BRIEF DESCRIPTION OF THE INVENTION
[0008] According to an exemplary embodiment, there is provided a
scintillator composition. The scintillator composition includes any
reaction products, and also includes a matrix material and an
activator for the matrix material. The matrix material comprises a
first component of at least one element selected from the group
consisting of alkali metals and thallium, a second component of at
least one element, different from the element of the first
component, selected from the group consisting of alkali metals, a
third component of at least one element selected from the group
consisting of lanthanides and a fourth component of at least two
elements selected from the group consisting of halogens. The
activator for the matrix material comprises cerium.
[0009] According to another exemplary embodiment, there is provided
a radiation detector apparatus for detecting high-energy radiation.
The apparatus includes a crystal scintillator. The crystal
scintillator comprises the following composition, and any reaction
products thereof: a matrix material, an activator and a
photodetector optically coupled to the crystal scintillator and
configured to produce an electrical signal in response to the
emission of a light pulse produced by the scintillator. The matrix
material comprises a first component of at least one element
selected from the group consisting of alkali metals and thallium, a
second component of at least one element, different from the
element of the first component, selected from the group consisting
of alkali metals, a third component of at least one element
selected from the group consisting of lanthanides, and a fourth
component of at least two elements selected from the group
consisting of halogens.
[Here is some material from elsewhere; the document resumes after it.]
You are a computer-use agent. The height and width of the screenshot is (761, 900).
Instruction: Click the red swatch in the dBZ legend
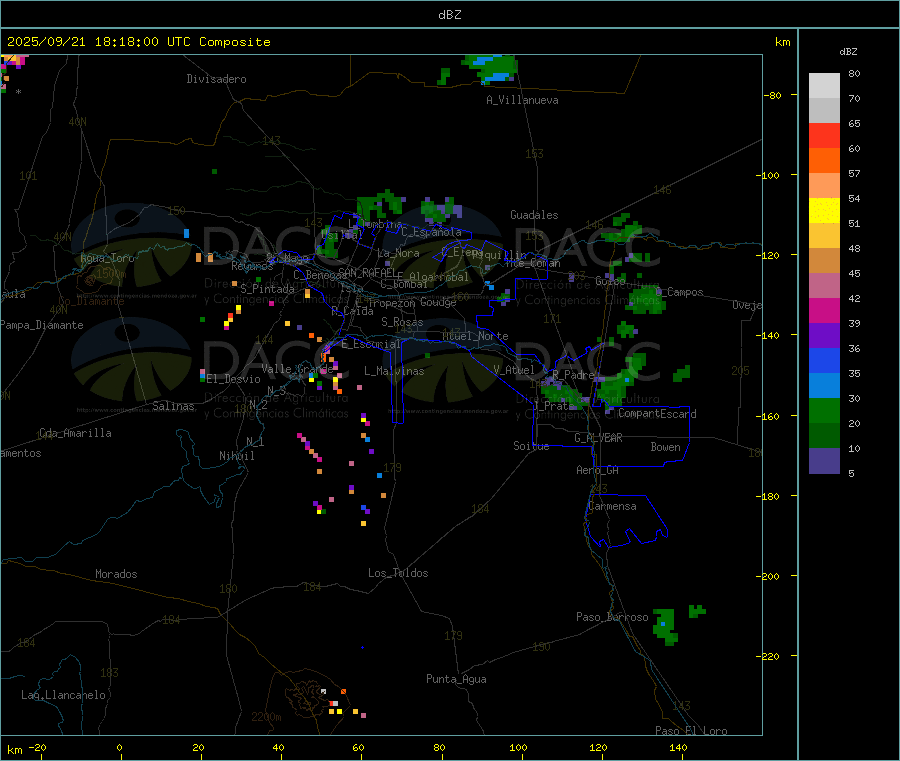coord(824,135)
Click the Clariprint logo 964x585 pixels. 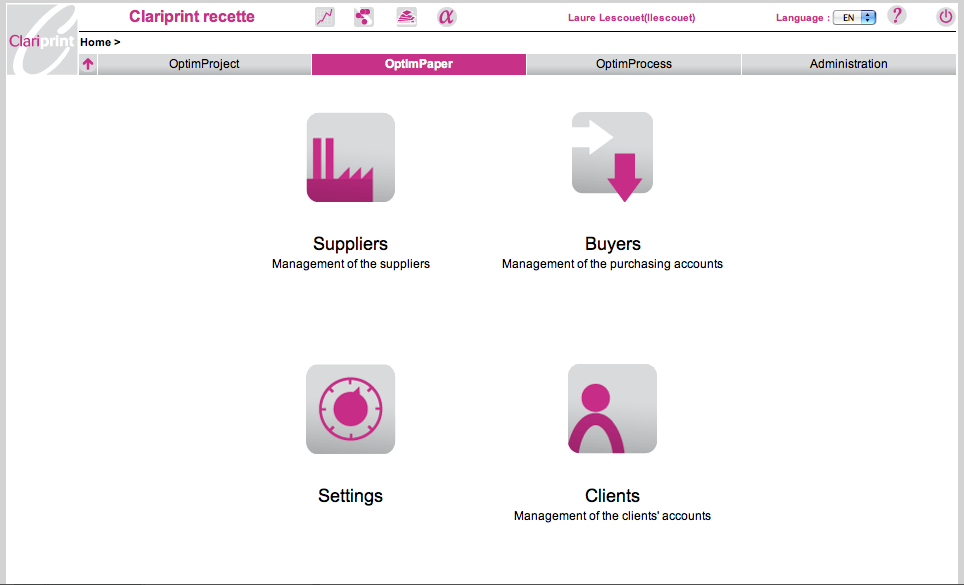coord(40,40)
The activator for the matrix material
comprises cerium.
[0010] According to yet another exemplary embodiment, there is
provided a method for detecting high-energy radiation with a
scintillator detector. The method comprises receiving radiation by
a scintillator crystal so as to produce photons which are
characteristic of the radiation and detecting the photons with a
photon detector coupled to the scintillator crystal. The
scintillator crystal is formed of a composition comprising the
following, and any reaction products thereof: a matrix material and
an activator for the matrix material. The matrix material comprises
a first component of at least one element selected from the group
consisting of alkali metals and thallium, a second component of at
least one element, different from the element of the first
component, selected from the group consisting of alkali metals, a
third component of at least one element selected from the group
consisting of lanthanides, and a fourth component of at least two
elements selected from the group consisting of halogens. The
activator for the matrix material comprises cerium.
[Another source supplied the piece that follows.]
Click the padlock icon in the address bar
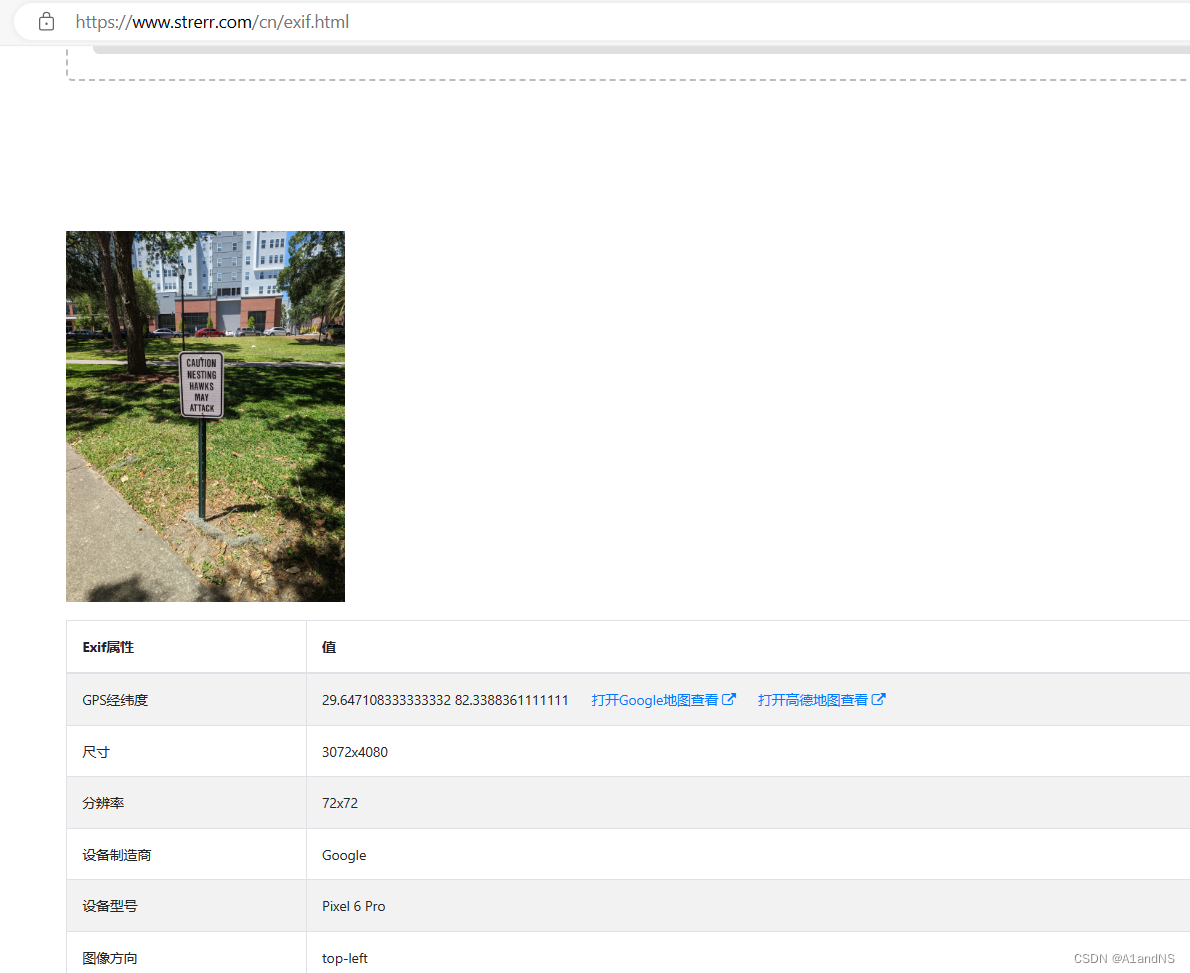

BRIEF DESCRIPTION OF THE DRAWINGS
[0011] The accompanying drawings, which are incorporated in and
constitute a part of the specification, illustrate one or more
embodiments and, together with the description, explain these
embodiments. In the drawings:
[0012] FIG. 1 is an exemplary embodiment of an elpasolite
scintillator composition;
[0013] FIG. 2 is an exemplary embodiment of a radiation detector
combining an elpasolite scintillator composition crystal and a
photodetector;
[0014] FIG. 3 is an exemplary embodiment flowchart illustrating
steps for detecting high-energy radiation with a scintillator
detector; and
[0015] FIG. 4 is an exemplary embodiment graph of the emission
spectrum (under X-ray excitation), for a scintillator composition
according to an exemplary embodiment.
DETAILED DESCRIPTION OF THE EXEMPLARY EMBODIMENTS OF THE
INVENTION
[0016] The following description of the exemplary embodiments
refers to the accompanying drawings. The same reference numbers in
different drawings identify the same or similar elements. The
following detailed description does not limit the invention.
Instead, the scope of the invention is defined by the appended
claims. The following embodiments are discussed, for simplicity,
with regard to the terminology and structure of high energy
resolution scintillating Elpasolite compounds.
[0017] Reference throughout the specification to "one embodiment"
or "an embodiment" means that a particular feature, structure, or
characteristic described in connection with an embodiment is
included in at least one embodiment of the subject matter
disclosed. Thus, the appearance of the phrases "in one embodiment"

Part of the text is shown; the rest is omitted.